§ **TEXTO DA PÁGINA**
.....

Para muitos, Batman: O Cavaleiro das Trevas se trata de uma simples história sobre um duelo entre os dois maiores ícones da DC Comics. E se eu te disser que não? E se eu te disser que ela vai muito além disso?
“Eu quero que você se lembre, Clark, em todos os anos que estão por vir, em seus momentos mais íntimos, eu quero que você se lembre da minha mão na sua garganta, eu quero que você se lembre do único homem que te derrotou.”
Vindo de uma família pobre de operários irlandeses, Frank Miller se mudou para o violento bairro de Hell’s Kitchen em Nova York ainda em sua adolescência, para tentar a vida como artista. No início, Miller trabalhou em títulos genéricos na Gold Key Comics. Até que, em 1979 teve a chance de mostrar seu talento a Jim Shooter, na época editor-chefe da Marvel Comics. Em pouco tempo, assumiu o título do Demolidor, que vinha de uma constante queda nas vendas, mas isso a gente deixa pra outro dia.

.....

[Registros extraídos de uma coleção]
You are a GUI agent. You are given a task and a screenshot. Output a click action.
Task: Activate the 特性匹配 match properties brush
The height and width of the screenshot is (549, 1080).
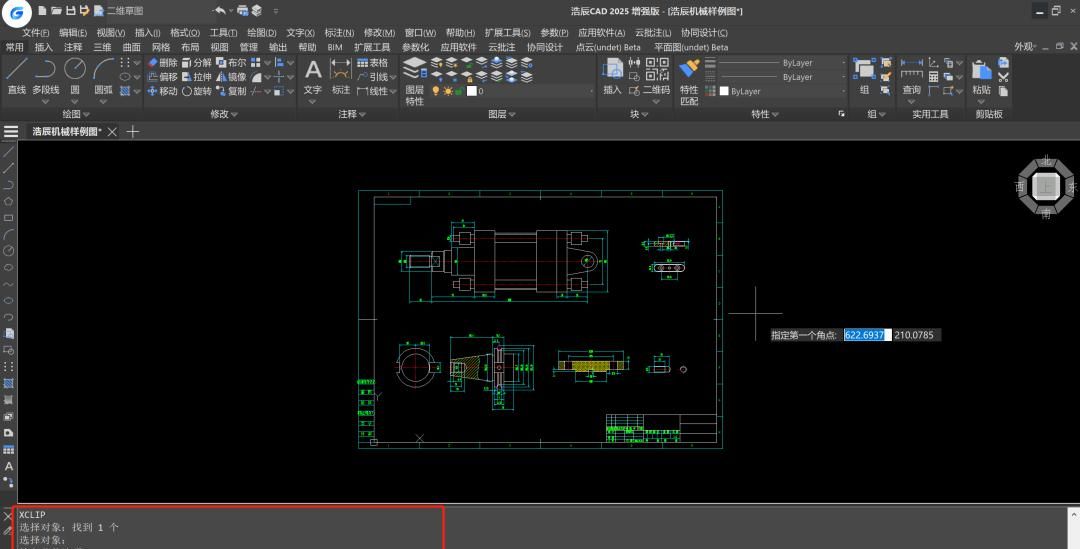point(689,70)
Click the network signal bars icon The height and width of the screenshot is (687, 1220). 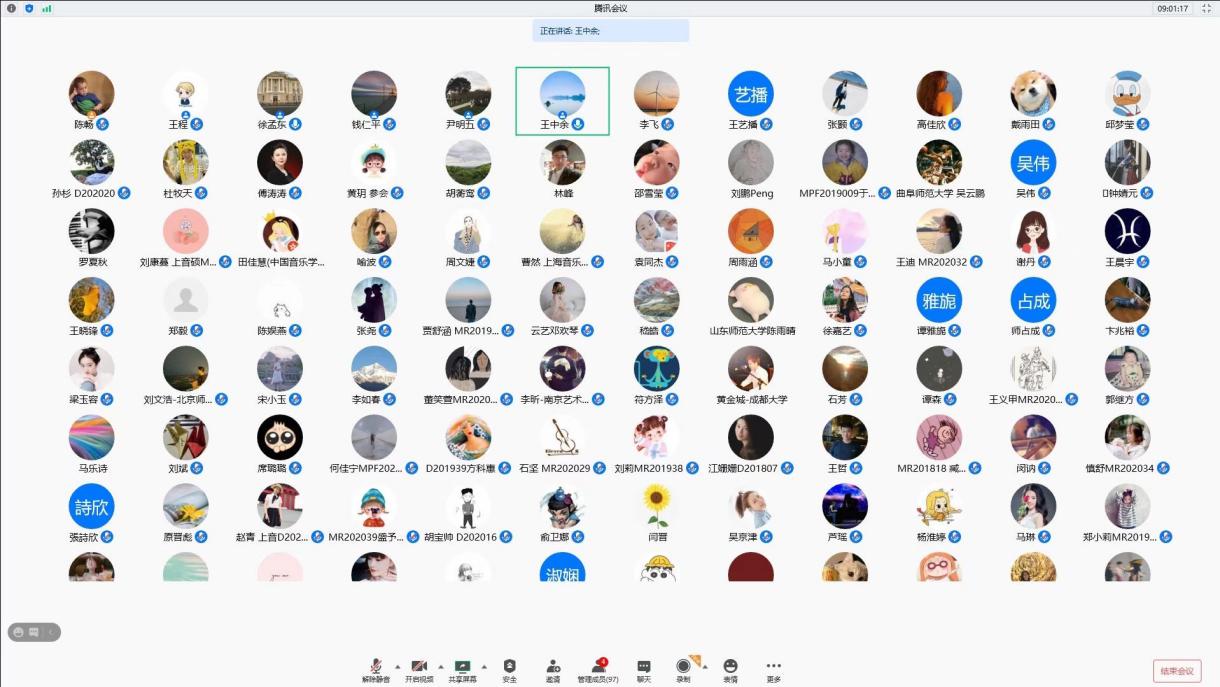[x=47, y=8]
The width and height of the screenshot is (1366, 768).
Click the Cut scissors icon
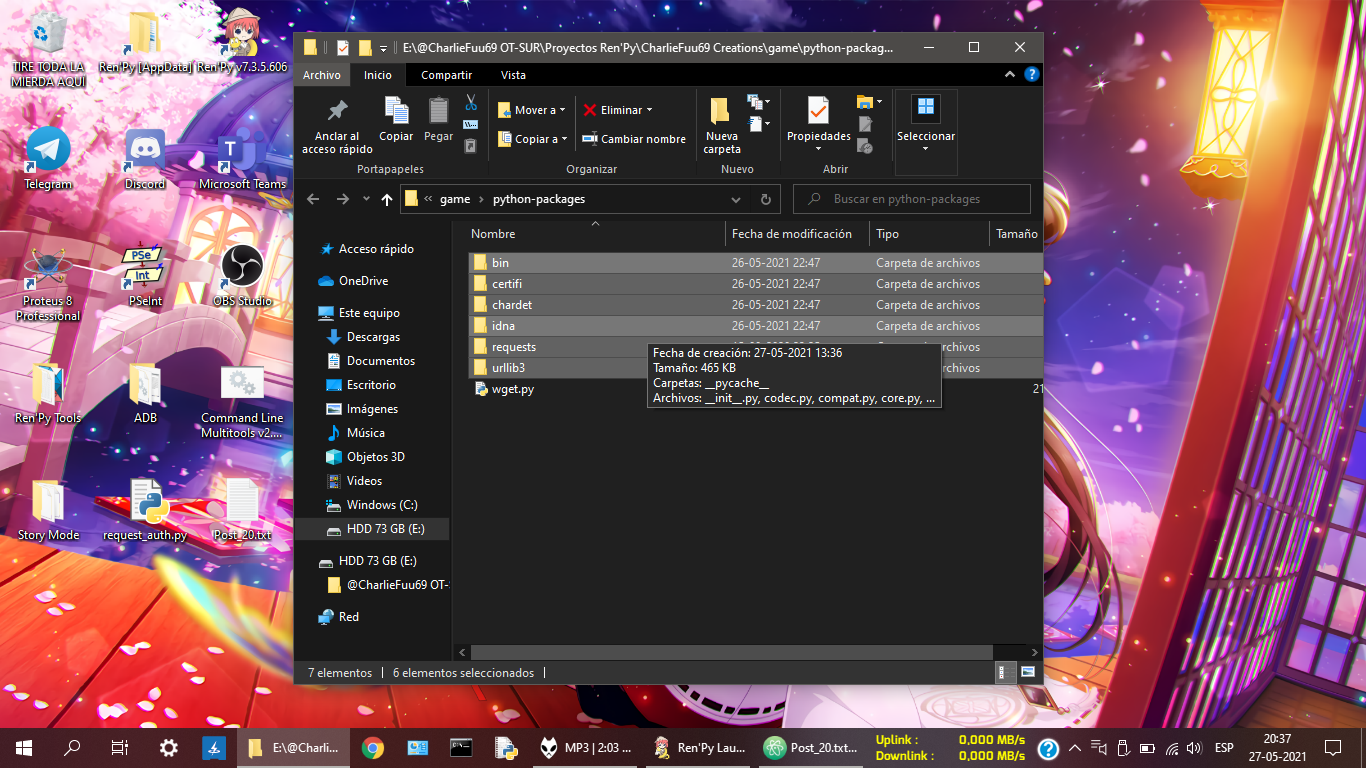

.....

§ **TAREFAS A REALIZAR**
1) Reproduza fielmente o trecho do texto sobre Batman: O Cavaleiro das Trevas, começando em "Para muitos, Batman: O" e terminando em "muito além disso?".
2) Segundo o texto sobre Batman: O Cavaleiro das Trevas, em que ano Frank Miller teve a chance de mostrar seu talento a Jim Shooter?
3) Prossiga o texto sobre Frank Miller e Batman: O Cavaleiro das Trevas a partir do ponto em que ele termina.
Os registros acima vêm de outra fonte, sem relação com o texto.

§ **RESPOSTAS DAS TAREFAS**
1)
Para muitos, Batman: O Cavaleiro das Trevas se trata de uma simples história sobre um duelo entre os dois maiores ícones da DC Comics. E se eu te disser que não? E se eu te disser que ela vai muito além disso?

2) Em 1979.

3)
Em Batman: O Cavaleiro das Trevas, Frank Miller consagrou o Batman que conhecemos hoje. Psicótico, violento e sombrio, características que já estavam sendo apresentadas alguns anos antes por Denny O’Neil e Neal Adams na década de 70. Policiais não eram mais os mocinhos e você não podia confiar em seus pais, o morcego entrava na Era Moderna dos quadrinhos, onde o mundo não era mais o mesmo, e todos eram passíveis de corrupção.
Antes de tudo, é preciso entender o contexto e a época em que a história é baseada. O ano era 1986, a Era do novo conservadorismo de Ronald Reagan nos Estados Unidos e a tensão nuclear da Guerra Fria regiam o mundo. Era uma época sombria de incertezas. A energia nuclear poderia ser a nossa salvação ou nossa destruição. Muitos heróis e vilões criados durante o início dos anos 60 receberam seus poderes advindos da radiação.
Desemprego, violência, inflação, decadência… eram coisas que incomodavam a mente tempestuosa de Miller na época.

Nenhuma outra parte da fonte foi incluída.